[csw-maintainers] new mailing list?
James Lee
james at opencsw.org
Thu Jan 21 11:50:06 CET 2010
On 21/01/10, 00:27:21, Sebastian Kayser <skayser at opencsw.org> wrote
regarding Re: [csw-maintainers] new mailing list?:
> >>> recorded by a mailing list there is the potential for public
humiliation.
> >
> >> Humiliation of whom do you mean?
> >
> > Presumably the idiot that submits a sparc package with intel binaries.
> > If you are not embarrassed to submit packages with such fundamental
> > mistakes your standards are low.
> Could we please just drop the harsh word "humiliation" (and the attitude
> that usually comes along with it wherever one ventures)? There is always
> something to learn, everyone makes mistakes from time to time and those
No, it is used on purpose to emphasise my point. People make mistakes,
we know that, we accept that. What is not useful is to make a list of
someone's short comings and put them on a advertising billboard.
> who are learning should _not_ feel like they are at the eager eyes of
> those who know better and who are just waiting to humiliate them.
Exactly my point, glad you agree.
> >>> Any useful information should be condensed from the flow and put on the
> >>> maintainers' list or a "How (not) to make a package" web page. I'll
> >>> start here with common problems and top tips:
> >
> > ...
> >
> >> Everything that can be automated, should be automated. Documenting
> >> isn't a bad idea, but the things you've described above, thinking
> >> aside, are mundane and boring. Doing them each time for each package
> >> is a waste of braincycles and keystrokes.
> >
> > Yes it's boring and mundane. Please explain why someone else should
> > do this for you? More importantly why I have been. You seem to not
> > understand anything about the effort involved in QA.

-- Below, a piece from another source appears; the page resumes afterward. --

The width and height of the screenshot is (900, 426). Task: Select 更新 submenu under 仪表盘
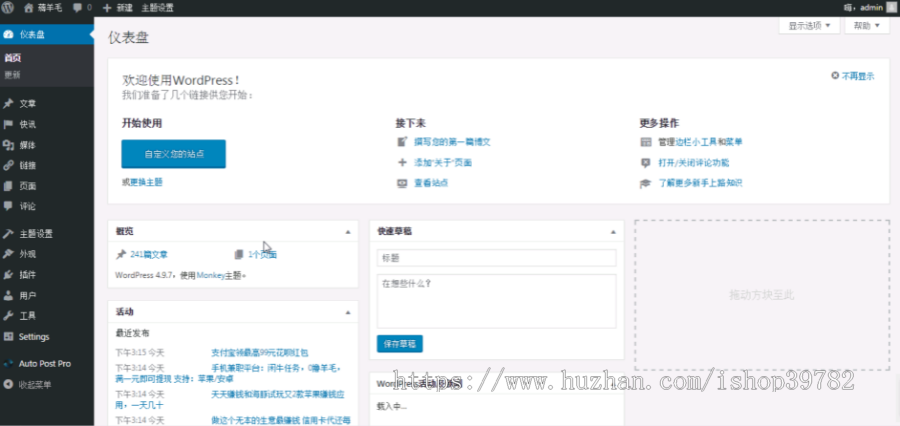(12, 74)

> >From what I understand, Maciej tried to point out that if something is
> "boring and mundane" and can be automated, why not let's do it and save
> everyone's braincycles and keystrokes, especially yours and Phil's. He
> also offered a hand at extending checkpkg so that it can catch more of
> those commonly encountered issues. I doubt very much that he doesn't
> appreciate what the two of you are doing.
Automating in only part of the story. People have repeatedly suggested
automation is the answer to everything, well firstly much of my test *is*
automated. This is not the hard (boring and mundane) part, what takes
the time is understanding the output, moderating the marginal cases and
effecting rectification.
Secondly if you have a automated test procedure that installs a package,
answers questions, reads the readmes and follows any instructions as
a human would then uses the software and finds all errors please present
it.
James.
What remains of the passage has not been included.